*ACTION ITEM*
Among the lines of the listing below, retype exactly those from the one containing "You are a GUI" through the one containing "Given: Open 'Such a shame' thread by Avoca", both included. Do not include pictures.

■ ■ ■

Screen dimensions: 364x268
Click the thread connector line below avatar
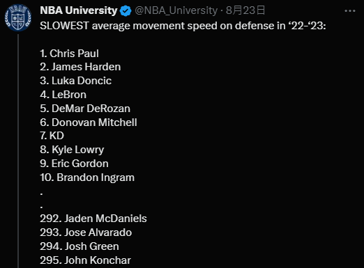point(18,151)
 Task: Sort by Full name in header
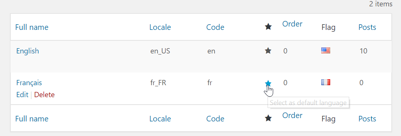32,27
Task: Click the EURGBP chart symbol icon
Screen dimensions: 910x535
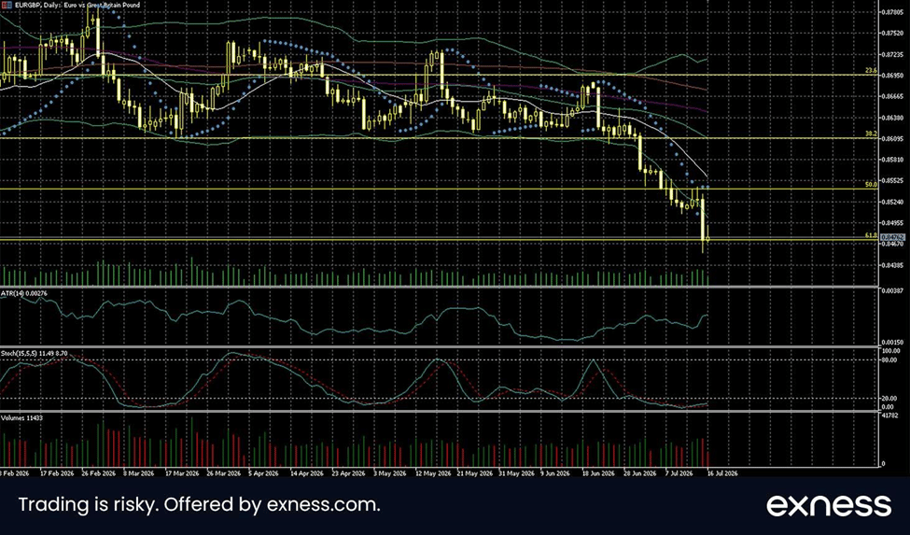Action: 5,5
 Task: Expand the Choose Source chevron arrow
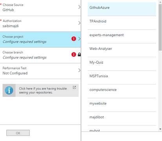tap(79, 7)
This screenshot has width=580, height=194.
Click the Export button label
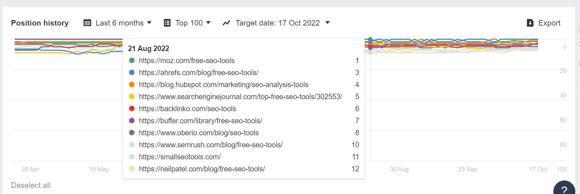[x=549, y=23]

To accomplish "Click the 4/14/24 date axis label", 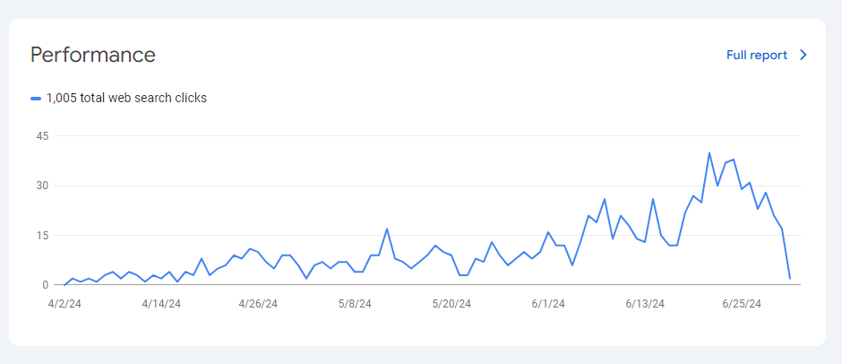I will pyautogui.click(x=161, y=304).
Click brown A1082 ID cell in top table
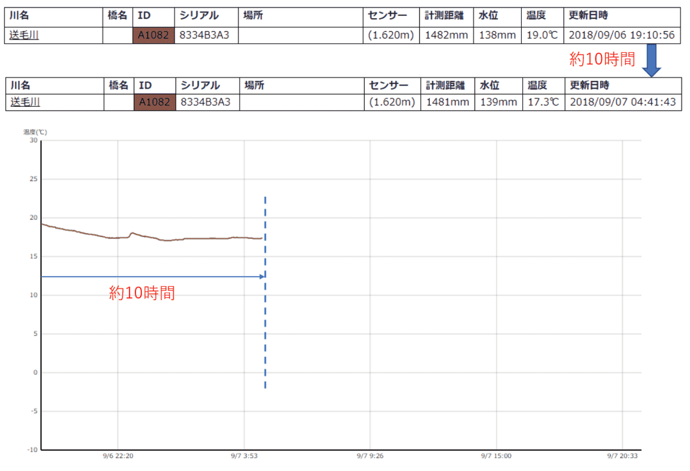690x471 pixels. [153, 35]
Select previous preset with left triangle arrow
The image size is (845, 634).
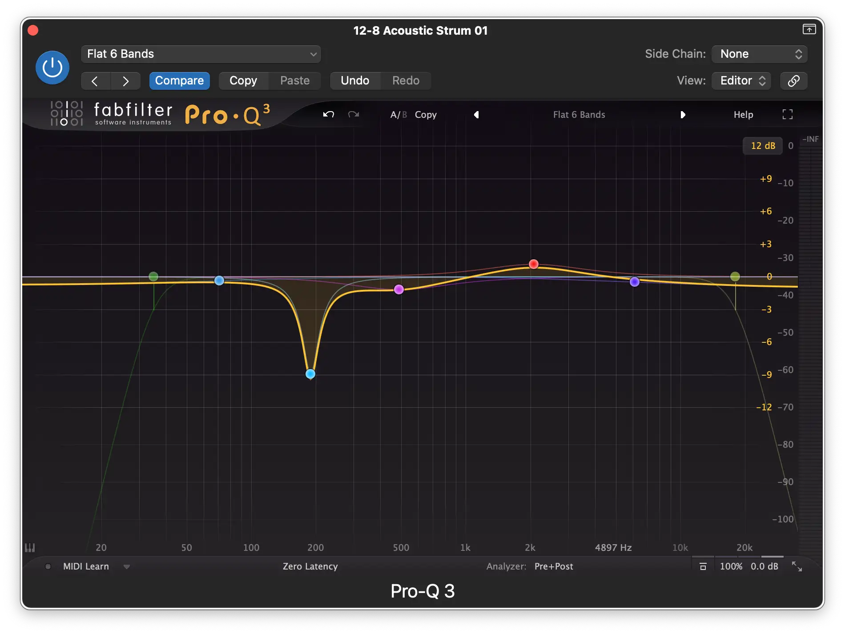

■ ■ ■

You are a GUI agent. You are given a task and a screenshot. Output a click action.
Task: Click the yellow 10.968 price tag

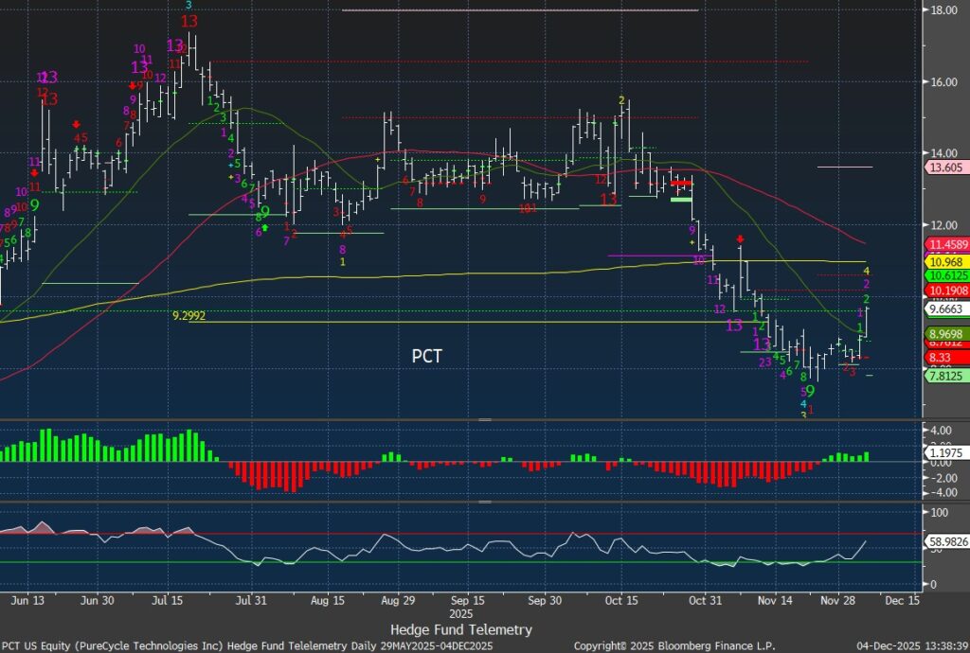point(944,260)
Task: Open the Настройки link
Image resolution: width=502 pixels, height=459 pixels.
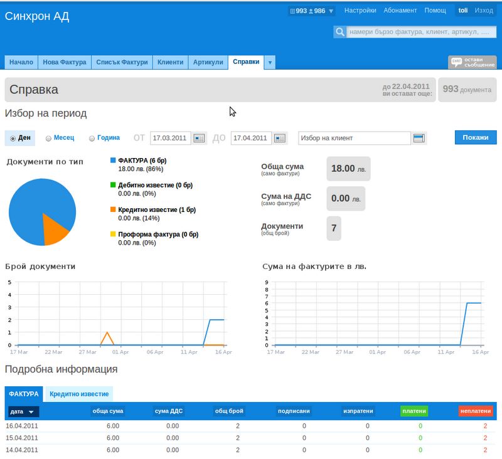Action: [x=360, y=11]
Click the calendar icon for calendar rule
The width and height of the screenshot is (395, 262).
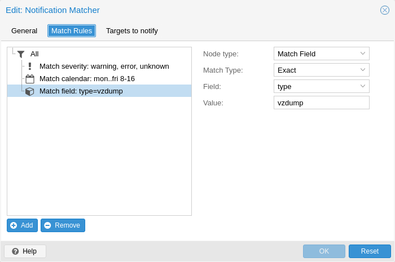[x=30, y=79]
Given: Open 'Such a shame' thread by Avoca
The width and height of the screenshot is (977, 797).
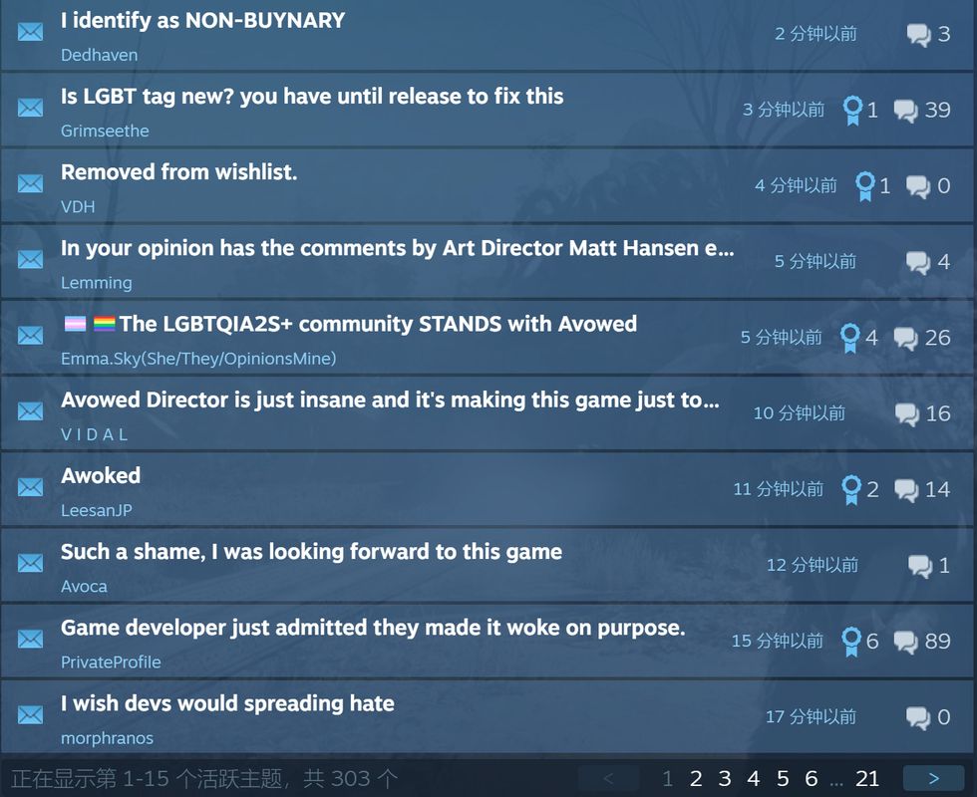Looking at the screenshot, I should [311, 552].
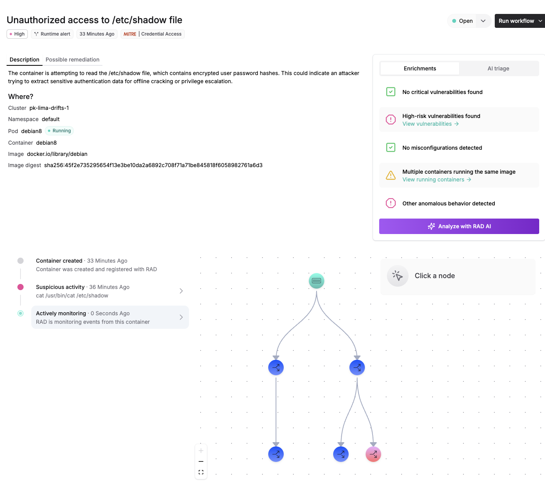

■ ■ ■

*EXERCISE RESPONSE*
You are a GUI agent. You are given a task and a screenshot. Output a click action.
Task: Click the yellow 10.968 price tag

point(944,260)
Task: Open the Настройки link
Image resolution: width=502 pixels, height=459 pixels.
Action: [x=360, y=11]
Click the calendar icon for calendar rule
The width and height of the screenshot is (395, 262).
[x=30, y=79]
Given: Open 'Such a shame' thread by Avoca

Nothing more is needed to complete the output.